# Action item
Starting at the line that contains "The width and" in the listing below, write out every line word for word until you have written the line that contains "Focus the URL".

# Input
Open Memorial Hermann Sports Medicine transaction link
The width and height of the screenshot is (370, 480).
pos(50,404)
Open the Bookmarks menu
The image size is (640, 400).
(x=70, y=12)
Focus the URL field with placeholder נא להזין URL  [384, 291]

---

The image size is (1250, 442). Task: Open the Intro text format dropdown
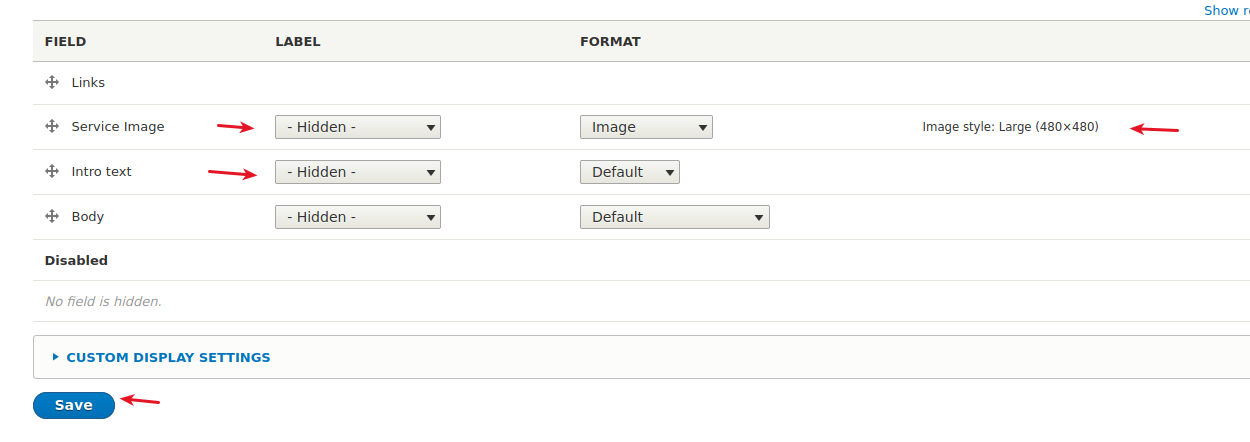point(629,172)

...

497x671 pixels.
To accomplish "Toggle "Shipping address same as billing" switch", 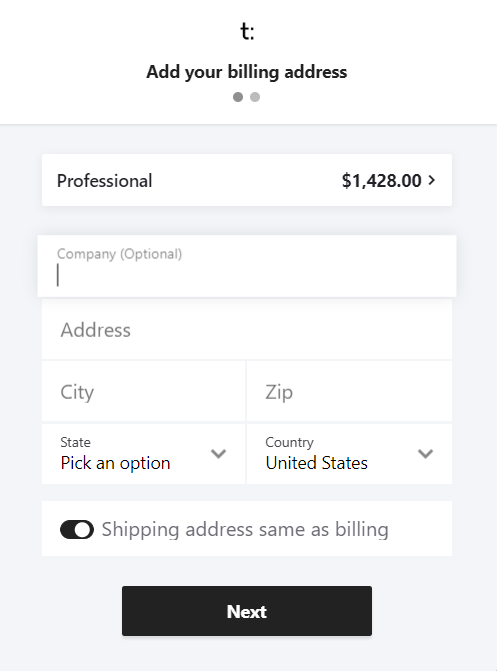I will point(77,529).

# Answer for this exercise
The width and height of the screenshot is (370, 480).
pos(50,404)
Open the Bookmarks menu
The image size is (640, 400).
(x=70, y=12)
Focus the URL field with placeholder נא להזין URL  [384, 291]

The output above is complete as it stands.